# [Passage shown]
────────
## Generation-time branch attraction

This notebook focuses on Ne effects

In [1]:
import toytree
import toyplot, toyplot.svg
import ipcoal
import numpy as np
import ipyrad.analysis as ipa

### Simulation scenario with deep divergences

In [2]:
# get an ultrametric imbalanced tree
tree = toytree.rtree.imbtree(8, treeheight=20e6)
tree.draw(ts='p');

### Make the Ne tree

In [3]:
# set gentime on nodes
ntree = tree.set_node_values(
    feature="Ne", 
    values={i: 100e6 for i in (3,4,5,10,11,12)},
    default=10e6,
)

# show tc (coalescent time units) for all node dists
ntree = ntree.set_node_values(
    feature="tc",
    values={
        i: node.dist / (2 * node.Ne) 
        for i, node in ntree.idx_dict.items()
    },
)

# draw tree showing Ne and g dists
ntree.draw(
    ts='p', 
    width=400, 
    node_sizes=0, 
    node_labels=ntree.get_node_values('tc', 0, 0),
    edge_type='c',
);

# save to file
ntree.write("./trees/n-tree.nwk")

### Simulate a concatenated sequence (chromosome)

In [None]:
# simulate a long chrom
model = ipcoal.Model(ntree)
────────
# [Given entries]
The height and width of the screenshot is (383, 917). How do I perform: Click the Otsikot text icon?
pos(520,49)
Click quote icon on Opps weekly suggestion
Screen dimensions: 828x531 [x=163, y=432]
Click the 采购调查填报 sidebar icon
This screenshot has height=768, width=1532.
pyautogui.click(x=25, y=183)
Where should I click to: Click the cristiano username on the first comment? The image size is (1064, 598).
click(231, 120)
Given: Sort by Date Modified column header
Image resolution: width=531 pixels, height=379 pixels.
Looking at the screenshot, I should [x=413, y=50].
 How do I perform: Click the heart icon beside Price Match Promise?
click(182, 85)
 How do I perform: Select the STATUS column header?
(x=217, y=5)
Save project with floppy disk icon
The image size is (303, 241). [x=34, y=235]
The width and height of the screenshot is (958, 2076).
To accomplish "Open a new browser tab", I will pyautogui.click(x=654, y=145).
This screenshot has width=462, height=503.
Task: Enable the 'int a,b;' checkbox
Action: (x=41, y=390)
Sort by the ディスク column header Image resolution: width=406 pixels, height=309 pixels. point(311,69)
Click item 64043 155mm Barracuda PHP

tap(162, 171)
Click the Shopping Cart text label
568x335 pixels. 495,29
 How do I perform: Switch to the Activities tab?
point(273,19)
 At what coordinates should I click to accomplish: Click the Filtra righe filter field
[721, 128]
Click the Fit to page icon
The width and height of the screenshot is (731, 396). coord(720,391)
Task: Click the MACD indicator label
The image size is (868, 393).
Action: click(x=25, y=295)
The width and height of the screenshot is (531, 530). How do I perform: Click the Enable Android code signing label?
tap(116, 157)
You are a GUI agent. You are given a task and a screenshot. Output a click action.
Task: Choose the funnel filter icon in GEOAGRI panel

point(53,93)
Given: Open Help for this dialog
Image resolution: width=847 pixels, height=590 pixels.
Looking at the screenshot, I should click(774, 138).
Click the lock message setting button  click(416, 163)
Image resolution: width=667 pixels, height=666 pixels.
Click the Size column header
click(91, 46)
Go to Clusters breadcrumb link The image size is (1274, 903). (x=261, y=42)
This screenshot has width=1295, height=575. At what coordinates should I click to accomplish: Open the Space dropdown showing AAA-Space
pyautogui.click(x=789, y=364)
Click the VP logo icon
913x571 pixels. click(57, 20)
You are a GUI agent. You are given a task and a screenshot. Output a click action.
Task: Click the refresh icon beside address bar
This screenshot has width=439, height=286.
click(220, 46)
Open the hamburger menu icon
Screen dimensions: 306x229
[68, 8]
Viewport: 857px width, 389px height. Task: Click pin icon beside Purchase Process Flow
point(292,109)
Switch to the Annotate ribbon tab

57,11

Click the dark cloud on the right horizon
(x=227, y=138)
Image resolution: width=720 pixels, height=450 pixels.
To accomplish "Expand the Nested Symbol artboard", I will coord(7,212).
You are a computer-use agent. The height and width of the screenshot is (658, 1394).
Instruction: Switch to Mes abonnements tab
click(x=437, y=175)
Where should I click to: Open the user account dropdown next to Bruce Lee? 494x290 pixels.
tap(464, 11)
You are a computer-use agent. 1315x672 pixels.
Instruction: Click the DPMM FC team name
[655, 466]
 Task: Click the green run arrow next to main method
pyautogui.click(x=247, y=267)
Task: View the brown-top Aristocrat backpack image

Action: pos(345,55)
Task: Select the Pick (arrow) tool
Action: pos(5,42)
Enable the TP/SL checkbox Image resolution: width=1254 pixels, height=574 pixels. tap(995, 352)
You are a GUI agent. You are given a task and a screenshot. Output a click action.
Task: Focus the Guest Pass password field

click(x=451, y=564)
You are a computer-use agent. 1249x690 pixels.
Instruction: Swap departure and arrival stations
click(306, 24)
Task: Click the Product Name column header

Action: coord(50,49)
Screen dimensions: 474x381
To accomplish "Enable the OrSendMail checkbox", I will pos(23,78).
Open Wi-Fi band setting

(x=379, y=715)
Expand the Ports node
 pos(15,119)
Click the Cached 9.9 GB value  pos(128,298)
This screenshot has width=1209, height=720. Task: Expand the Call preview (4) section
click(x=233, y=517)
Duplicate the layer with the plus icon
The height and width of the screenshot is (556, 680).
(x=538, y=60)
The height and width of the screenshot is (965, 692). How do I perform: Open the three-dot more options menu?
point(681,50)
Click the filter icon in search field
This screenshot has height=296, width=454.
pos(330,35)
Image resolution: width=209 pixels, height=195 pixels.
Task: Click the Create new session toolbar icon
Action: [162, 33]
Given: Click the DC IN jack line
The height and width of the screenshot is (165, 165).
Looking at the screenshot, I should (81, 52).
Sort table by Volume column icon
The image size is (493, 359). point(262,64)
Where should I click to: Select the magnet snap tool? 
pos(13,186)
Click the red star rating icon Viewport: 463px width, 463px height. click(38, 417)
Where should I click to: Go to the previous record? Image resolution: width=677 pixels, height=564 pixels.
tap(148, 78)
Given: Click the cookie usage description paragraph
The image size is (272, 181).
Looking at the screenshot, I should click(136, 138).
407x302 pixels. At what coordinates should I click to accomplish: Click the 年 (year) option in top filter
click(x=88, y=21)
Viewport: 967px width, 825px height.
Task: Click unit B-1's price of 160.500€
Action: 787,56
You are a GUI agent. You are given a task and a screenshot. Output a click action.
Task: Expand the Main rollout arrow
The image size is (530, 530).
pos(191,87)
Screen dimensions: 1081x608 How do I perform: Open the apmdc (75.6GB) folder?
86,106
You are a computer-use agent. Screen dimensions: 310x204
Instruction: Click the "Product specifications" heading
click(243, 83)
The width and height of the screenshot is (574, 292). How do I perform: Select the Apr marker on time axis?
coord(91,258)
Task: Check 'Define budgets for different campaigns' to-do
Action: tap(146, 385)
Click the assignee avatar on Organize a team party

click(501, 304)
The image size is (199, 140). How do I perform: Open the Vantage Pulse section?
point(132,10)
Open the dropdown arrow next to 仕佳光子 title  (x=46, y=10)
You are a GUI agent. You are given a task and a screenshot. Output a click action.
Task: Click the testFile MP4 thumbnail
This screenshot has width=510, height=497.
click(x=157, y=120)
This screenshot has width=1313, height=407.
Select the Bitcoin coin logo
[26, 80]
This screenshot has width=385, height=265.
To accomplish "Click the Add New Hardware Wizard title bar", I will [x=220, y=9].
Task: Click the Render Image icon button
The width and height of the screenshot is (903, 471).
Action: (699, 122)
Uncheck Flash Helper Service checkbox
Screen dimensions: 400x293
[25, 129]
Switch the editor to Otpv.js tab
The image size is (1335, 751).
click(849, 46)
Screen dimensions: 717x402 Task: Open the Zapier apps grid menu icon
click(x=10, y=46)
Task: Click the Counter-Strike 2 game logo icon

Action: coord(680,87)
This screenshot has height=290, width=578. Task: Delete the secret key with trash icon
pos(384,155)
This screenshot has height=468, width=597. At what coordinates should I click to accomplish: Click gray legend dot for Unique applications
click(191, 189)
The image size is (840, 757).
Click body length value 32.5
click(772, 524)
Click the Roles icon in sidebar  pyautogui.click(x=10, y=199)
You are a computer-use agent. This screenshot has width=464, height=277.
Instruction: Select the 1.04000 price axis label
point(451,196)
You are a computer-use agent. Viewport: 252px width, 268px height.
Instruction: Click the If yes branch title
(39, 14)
────────
# [Prompt]
Continue the notebook on simulating Ne effects from the line where its code stops.

# [Answer]
model.sim_loci(1, 1e6)

### Confirm concatenation is in the anomaly zone 

Here we aim to select a scenario that will lie in the 'anomaly zone', where concatenation will yield incorrect results but a proper MSC method should infer a correct result.

In [4]:
# show the total number of genealogies
print('ngenealogies:', model.df.tidx.max())
print('mean len of gtree: {:.2f} bp'.format(model.df.nbps.mean()))

# infer concat tree
model.infer_gene_trees(inference_args={"T": '20'})

# draw the concat tree
etree = toytree.tree(model.df.inferred_tree[0]).root('r7')
etree.draw(ts='o');

# save the tree
etree.write("./trees/n-concat.nwk")

### Confirm ASTRAL-genealogy is not an anomaly
Astral gets the correct tree when given > ~500 trees as input.

In [7]:
# simulate a long chrom
model = ipcoal.Model(ntree)
model.sim_trees(10000, 1)

In [9]:
# load trees
mtre = toytree.mtree(model.df.genealogy)
print(len(mtre))

# convert bl units to E(subst.)
for tre in mtre.treelist:
    for node in tre.idx_dict.values():
        node.dist = node.dist * 1e-8

# infer sptree
ast = ipa.astral(
    data=[i.write() for i in mtre.treelist], 
    name="n-astral-genealogy",
    #workdir="..."
)
ast.run()

# draw tree
toytree.tree(ast.tree).root("r7").draw(ts='o');

10000
[astral.5.7.1.jar]
inferred tree written to (/home/deren/gentime-attraction/notebooks/analysis-astral/n-astral-genealogy.tre)


### Confirm SNAQ-genealogy is not an anomaly

In [None]:
# simulate a long chrom
model = ipcoal.Model(ntree)
model.sim_trees(10000, 1)

In [11]:
# load trees
mtre = toytree.mtree(model.df.genealogy)
print(len(mtre))

# convert bl units to E(subst.)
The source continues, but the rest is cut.